* Document extract:
◇ ◇ ◇ ◇ ◇

I am quite stubborn, which is proven by the fact that I actually did finish this book. There were times when I feared it might be my bane. It clearly has the potential at least. For in case you are not sufficiently awestruck by the Holy Roman Empire, not to worry. Wilson will do his best to try to reduce you to a dazed, trembling mess. One way he achieves this is by jumping around in time like a squirrel on amphetamine. At one point I only figured out from the footnote that he had moved a century ahead from where he was just a couple of sentences ago.

And at times he writes the strangest things:
"The Ludowinger family inherited (...) the castles of Neuburg on the Unstrut and the Wartburg, the latter made famous in 1817 as the venue for the gathering of German liberal-nationalist students." (p. 374) - Really? He’s just pulling your leg here – it most definitely was made famous around three centuries earlier – which is surely why they gathered there in the first place.
I also note that this has actually been changed in the Belknap-edition, messing it up all over again. There it reads: "...and the Wartburg, the latter made famous in 1517 when Luther nailed his Ninety-Five Theses on its chapel door." – Wouldn’t it have been witty if Luther had ridden out to the Wartburg to invite the Burgherr to participate in the disputation? Sure! But sorry, no, he did no such thing. He arrived there only in 1521, exhausted, constipated, and most probably also rather anxious.

From this you can perhaps better see my point, when I state that in approaching "the material like an eagle flying over the Empire" (p. 5) – we often fly so high that details tend to disappear, and even emperors, princes and centuries get blurred together – and just as this reader was starting to wonder whether we would ever hear anything about the masses of people within the Empire below the ranks of, say, lesser nobility, we finally got there in Part IV. Our tour guide, Peter Wilson (a.k.a. ‘The Eagle’), here continues to be as bureaucratic in his approach as ever, and we get lots and lots of numbers. He displays his impeccable British humour only rarely, but you can sense that it is there when, to illustrate how change was also "stimulated by lordly pressures," an anecdote is offered about the bishop of Paderborn who had peasants beaten for laziness, and "once had one woman dragged on her bottom across her garden until it was clear of weeds." (p. 490) There are a couple more anecdotes in the book - but far too few. It's the same thing here as with the general lack of real narrative - there is simply very little that can help you keep all this information in your memory. The illustrations are good and helps a bit though. It seems Wilson’s mind works somewhat like a computer. Mine, alas, does not. I would happily have read twice the amount of pages if only more chronology and more good old-fashioned narrative had been offered.

◇ ◇ ◇ ◇ ◇

* Recorded information:
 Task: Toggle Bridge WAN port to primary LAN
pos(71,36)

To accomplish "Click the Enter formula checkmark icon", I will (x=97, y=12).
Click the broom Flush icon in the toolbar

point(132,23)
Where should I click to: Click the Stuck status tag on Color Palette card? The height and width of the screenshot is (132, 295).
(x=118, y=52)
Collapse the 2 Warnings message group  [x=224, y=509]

◇ ◇ ◇ ◇ ◇

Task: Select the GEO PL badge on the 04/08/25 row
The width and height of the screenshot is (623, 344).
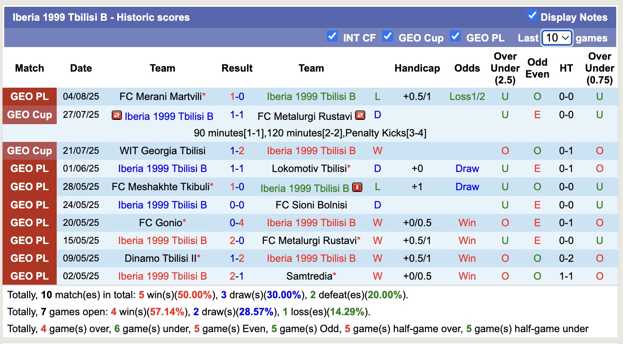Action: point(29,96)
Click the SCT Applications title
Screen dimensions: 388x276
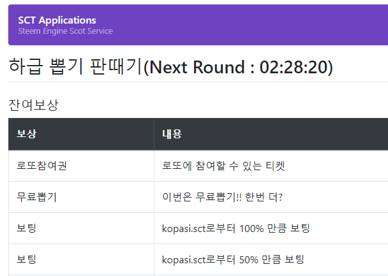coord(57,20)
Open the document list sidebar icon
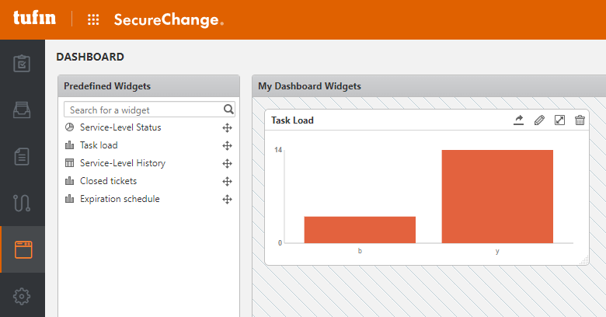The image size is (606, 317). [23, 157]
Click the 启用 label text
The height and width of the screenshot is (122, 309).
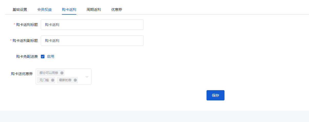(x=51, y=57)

◇ ◇ ◇ ◇ ◇

* Task statement:
Reproduce the passage of the book review starting with "And at times" and going on through "the first place.".

* Task answer:
And at times he writes the strangest things:
"The Ludowinger family inherited (...) the castles of Neuburg on the Unstrut and the Wartburg, the latter made famous in 1817 as the venue for the gathering of German liberal-nationalist students." (p. 374) - Really? He’s just pulling your leg here – it most definitely was made famous around three centuries earlier – which is surely why they gathered there in the first place.